Source data:
───

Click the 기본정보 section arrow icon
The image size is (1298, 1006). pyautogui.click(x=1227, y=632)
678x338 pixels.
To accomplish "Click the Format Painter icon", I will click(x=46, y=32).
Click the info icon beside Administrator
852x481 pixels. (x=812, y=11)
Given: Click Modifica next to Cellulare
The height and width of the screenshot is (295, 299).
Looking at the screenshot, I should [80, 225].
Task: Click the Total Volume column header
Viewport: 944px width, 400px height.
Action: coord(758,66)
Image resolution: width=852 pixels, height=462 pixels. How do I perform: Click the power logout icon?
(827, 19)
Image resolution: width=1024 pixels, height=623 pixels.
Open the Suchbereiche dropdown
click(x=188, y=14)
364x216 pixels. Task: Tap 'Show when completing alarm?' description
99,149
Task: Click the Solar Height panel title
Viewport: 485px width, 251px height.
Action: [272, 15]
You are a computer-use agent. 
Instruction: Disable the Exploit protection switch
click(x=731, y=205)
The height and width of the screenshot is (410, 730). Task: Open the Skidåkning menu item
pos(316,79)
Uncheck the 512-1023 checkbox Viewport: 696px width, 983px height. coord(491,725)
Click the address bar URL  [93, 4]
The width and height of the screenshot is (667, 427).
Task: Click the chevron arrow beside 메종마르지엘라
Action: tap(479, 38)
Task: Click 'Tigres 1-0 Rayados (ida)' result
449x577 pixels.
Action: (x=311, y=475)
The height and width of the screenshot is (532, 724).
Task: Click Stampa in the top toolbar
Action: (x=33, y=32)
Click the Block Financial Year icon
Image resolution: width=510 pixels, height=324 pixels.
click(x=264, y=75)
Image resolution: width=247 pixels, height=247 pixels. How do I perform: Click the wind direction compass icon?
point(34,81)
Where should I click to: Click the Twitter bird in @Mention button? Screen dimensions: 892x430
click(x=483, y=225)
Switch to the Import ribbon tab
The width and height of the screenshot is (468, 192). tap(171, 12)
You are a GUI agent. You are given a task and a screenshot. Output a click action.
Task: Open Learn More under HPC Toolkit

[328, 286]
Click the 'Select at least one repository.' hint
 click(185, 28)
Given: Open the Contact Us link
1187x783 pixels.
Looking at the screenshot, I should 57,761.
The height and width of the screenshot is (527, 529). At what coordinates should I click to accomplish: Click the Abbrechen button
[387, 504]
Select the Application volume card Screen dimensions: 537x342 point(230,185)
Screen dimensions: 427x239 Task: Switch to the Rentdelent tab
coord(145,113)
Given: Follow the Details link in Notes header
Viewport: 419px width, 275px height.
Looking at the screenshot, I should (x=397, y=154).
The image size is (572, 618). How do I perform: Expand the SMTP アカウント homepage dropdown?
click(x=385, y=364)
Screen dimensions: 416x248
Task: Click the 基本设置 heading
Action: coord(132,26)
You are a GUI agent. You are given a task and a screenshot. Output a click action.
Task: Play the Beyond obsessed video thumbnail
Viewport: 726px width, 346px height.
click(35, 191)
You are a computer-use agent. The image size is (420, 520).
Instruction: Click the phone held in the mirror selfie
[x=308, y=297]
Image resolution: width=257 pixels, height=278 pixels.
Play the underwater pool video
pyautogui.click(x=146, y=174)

───

PROMPT:
Looking through the data above, copy out each line in which the string "agent" occurs.

RESULT BELOW:
You are a computer-use agent. 
You are a GUI agent. You are given a task and a screenshot. Output a click action.
You are a GUI agent. You are given a task and a screenshot. Output a click action.
You are a computer-use agent. The image size is (420, 520).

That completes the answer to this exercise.